TASK PROMPT – All records given below must be printed word for word.

(Records contained in a dataset)
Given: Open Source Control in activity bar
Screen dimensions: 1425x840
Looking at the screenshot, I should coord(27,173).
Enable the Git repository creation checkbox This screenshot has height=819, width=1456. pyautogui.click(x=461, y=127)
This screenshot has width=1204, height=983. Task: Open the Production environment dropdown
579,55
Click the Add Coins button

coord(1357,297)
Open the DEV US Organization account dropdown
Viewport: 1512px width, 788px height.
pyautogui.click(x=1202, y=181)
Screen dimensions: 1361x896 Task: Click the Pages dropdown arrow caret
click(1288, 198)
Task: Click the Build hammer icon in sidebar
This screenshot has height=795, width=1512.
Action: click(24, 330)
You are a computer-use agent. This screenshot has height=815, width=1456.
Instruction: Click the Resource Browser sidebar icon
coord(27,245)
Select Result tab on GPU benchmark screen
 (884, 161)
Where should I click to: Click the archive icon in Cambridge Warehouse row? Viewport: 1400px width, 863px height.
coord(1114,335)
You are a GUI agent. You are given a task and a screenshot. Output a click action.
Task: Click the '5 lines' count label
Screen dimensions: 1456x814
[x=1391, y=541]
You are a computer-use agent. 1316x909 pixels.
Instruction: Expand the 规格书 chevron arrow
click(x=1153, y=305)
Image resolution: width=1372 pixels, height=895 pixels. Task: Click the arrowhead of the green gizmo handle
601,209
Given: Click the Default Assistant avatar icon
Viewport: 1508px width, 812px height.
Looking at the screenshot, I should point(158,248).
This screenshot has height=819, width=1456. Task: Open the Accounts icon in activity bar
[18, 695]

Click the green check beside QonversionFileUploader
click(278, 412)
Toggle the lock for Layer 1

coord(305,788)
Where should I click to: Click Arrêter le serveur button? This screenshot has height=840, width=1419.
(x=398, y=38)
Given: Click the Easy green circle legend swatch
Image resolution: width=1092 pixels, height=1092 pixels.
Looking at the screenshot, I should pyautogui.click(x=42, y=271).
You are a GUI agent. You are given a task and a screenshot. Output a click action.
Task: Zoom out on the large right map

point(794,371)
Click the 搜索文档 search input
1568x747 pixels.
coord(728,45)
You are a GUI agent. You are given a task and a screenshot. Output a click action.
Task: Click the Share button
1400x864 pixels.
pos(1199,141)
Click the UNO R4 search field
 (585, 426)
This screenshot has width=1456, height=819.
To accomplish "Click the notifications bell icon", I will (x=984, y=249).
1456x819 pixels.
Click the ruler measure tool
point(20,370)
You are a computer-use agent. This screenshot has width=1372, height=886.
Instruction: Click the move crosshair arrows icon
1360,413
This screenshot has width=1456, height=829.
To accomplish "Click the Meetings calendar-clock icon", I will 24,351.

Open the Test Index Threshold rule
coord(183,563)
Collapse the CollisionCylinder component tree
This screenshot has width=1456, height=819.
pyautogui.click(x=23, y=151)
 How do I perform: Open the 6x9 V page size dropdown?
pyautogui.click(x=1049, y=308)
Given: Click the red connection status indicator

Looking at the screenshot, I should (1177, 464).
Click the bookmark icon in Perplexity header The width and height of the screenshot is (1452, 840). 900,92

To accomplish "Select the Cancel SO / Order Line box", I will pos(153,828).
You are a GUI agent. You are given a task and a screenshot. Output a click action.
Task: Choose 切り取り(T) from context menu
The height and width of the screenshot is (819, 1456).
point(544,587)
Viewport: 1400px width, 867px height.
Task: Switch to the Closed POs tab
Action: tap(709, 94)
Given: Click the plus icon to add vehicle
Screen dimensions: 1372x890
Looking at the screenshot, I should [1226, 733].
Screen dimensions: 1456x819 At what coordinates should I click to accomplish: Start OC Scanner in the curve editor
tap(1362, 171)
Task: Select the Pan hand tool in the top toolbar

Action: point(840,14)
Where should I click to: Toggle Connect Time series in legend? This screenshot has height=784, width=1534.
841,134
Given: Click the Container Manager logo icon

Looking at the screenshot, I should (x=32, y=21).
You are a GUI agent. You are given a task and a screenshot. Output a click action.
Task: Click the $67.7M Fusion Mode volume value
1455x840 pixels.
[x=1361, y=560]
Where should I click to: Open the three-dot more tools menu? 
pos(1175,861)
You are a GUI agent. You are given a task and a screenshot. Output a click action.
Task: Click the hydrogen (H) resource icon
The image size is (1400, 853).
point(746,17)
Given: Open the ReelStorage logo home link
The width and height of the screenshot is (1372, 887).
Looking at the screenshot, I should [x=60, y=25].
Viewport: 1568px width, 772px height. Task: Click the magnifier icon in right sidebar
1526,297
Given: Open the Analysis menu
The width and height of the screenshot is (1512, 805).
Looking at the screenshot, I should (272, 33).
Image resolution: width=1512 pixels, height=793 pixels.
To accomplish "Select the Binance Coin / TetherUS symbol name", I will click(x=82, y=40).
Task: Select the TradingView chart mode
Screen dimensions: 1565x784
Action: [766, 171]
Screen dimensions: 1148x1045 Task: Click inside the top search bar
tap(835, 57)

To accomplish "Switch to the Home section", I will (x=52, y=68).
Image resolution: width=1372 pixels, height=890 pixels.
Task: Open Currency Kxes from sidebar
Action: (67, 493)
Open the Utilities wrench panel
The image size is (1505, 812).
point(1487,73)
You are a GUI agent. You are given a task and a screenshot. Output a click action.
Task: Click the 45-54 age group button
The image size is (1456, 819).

OUTPUT FOR THIS TASK –
Given: Open Source Control in activity bar
Screen dimensions: 1425x840
Looking at the screenshot, I should coord(27,173).
Enable the Git repository creation checkbox This screenshot has height=819, width=1456. pyautogui.click(x=461, y=127)
This screenshot has width=1204, height=983. Task: Open the Production environment dropdown
579,55
Click the Add Coins button

coord(1357,297)
Open the DEV US Organization account dropdown
Viewport: 1512px width, 788px height.
pyautogui.click(x=1202, y=181)
Screen dimensions: 1361x896 Task: Click the Pages dropdown arrow caret
click(1288, 198)
Task: Click the Build hammer icon in sidebar
This screenshot has height=795, width=1512.
Action: click(24, 330)
You are a computer-use agent. This screenshot has height=815, width=1456.
Instruction: Click the Resource Browser sidebar icon
coord(27,245)
Select Result tab on GPU benchmark screen
 (884, 161)
Where should I click to: Click the archive icon in Cambridge Warehouse row? Viewport: 1400px width, 863px height.
coord(1114,335)
You are a GUI agent. You are given a task and a screenshot. Output a click action.
Task: Click the '5 lines' count label
Screen dimensions: 1456x814
[x=1391, y=541]
You are a computer-use agent. 1316x909 pixels.
Instruction: Expand the 规格书 chevron arrow
click(x=1153, y=305)
Image resolution: width=1372 pixels, height=895 pixels. Task: Click the arrowhead of the green gizmo handle
601,209
Given: Click the Default Assistant avatar icon
Viewport: 1508px width, 812px height.
Looking at the screenshot, I should point(158,248).
This screenshot has height=819, width=1456. Task: Open the Accounts icon in activity bar
[18, 695]

Click the green check beside QonversionFileUploader
click(278, 412)
Toggle the lock for Layer 1

coord(305,788)
Where should I click to: Click Arrêter le serveur button? This screenshot has height=840, width=1419.
(x=398, y=38)
Given: Click the Easy green circle legend swatch
Image resolution: width=1092 pixels, height=1092 pixels.
Looking at the screenshot, I should pyautogui.click(x=42, y=271).
You are a GUI agent. You are given a task and a screenshot. Output a click action.
Task: Zoom out on the large right map

point(794,371)
Click the 搜索文档 search input
1568x747 pixels.
coord(728,45)
You are a GUI agent. You are given a task and a screenshot. Output a click action.
Task: Click the Share button
1400x864 pixels.
pos(1199,141)
Click the UNO R4 search field
 (585, 426)
This screenshot has width=1456, height=819.
To accomplish "Click the notifications bell icon", I will (x=984, y=249).
1456x819 pixels.
Click the ruler measure tool
point(20,370)
You are a computer-use agent. This screenshot has width=1372, height=886.
Instruction: Click the move crosshair arrows icon
1360,413
This screenshot has width=1456, height=829.
To accomplish "Click the Meetings calendar-clock icon", I will 24,351.

Open the Test Index Threshold rule
coord(183,563)
Collapse the CollisionCylinder component tree
This screenshot has width=1456, height=819.
pyautogui.click(x=23, y=151)
 How do I perform: Open the 6x9 V page size dropdown?
pyautogui.click(x=1049, y=308)
Given: Click the red connection status indicator

Looking at the screenshot, I should (1177, 464).
Click the bookmark icon in Perplexity header The width and height of the screenshot is (1452, 840). 900,92

To accomplish "Select the Cancel SO / Order Line box", I will pos(153,828).
You are a GUI agent. You are given a task and a screenshot. Output a click action.
Task: Choose 切り取り(T) from context menu
The height and width of the screenshot is (819, 1456).
point(544,587)
Viewport: 1400px width, 867px height.
Task: Switch to the Closed POs tab
Action: tap(709, 94)
Given: Click the plus icon to add vehicle
Screen dimensions: 1372x890
Looking at the screenshot, I should [1226, 733].
Screen dimensions: 1456x819 At what coordinates should I click to accomplish: Start OC Scanner in the curve editor
tap(1362, 171)
Task: Select the Pan hand tool in the top toolbar

Action: point(840,14)
Where should I click to: Toggle Connect Time series in legend? This screenshot has height=784, width=1534.
841,134
Given: Click the Container Manager logo icon

Looking at the screenshot, I should (x=32, y=21).
You are a GUI agent. You are given a task and a screenshot. Output a click action.
Task: Click the $67.7M Fusion Mode volume value
1455x840 pixels.
[x=1361, y=560]
Where should I click to: Open the three-dot more tools menu? 
pos(1175,861)
You are a GUI agent. You are given a task and a screenshot. Output a click action.
Task: Click the hydrogen (H) resource icon
The image size is (1400, 853).
point(746,17)
Given: Open the ReelStorage logo home link
The width and height of the screenshot is (1372, 887).
Looking at the screenshot, I should [x=60, y=25].
Viewport: 1568px width, 772px height. Task: Click the magnifier icon in right sidebar
1526,297
Given: Open the Analysis menu
The width and height of the screenshot is (1512, 805).
Looking at the screenshot, I should (272, 33).
Image resolution: width=1512 pixels, height=793 pixels.
To accomplish "Select the Binance Coin / TetherUS symbol name", I will click(x=82, y=40).
Task: Select the TradingView chart mode
Screen dimensions: 1565x784
Action: [766, 171]
Screen dimensions: 1148x1045 Task: Click inside the top search bar
tap(835, 57)

To accomplish "Switch to the Home section", I will (x=52, y=68).
Image resolution: width=1372 pixels, height=890 pixels.
Task: Open Currency Kxes from sidebar
Action: (67, 493)
Open the Utilities wrench panel
The image size is (1505, 812).
point(1487,73)
You are a GUI agent. You are given a task and a screenshot. Output a click action.
Task: Click the 45-54 age group button
The image size is (1456, 819).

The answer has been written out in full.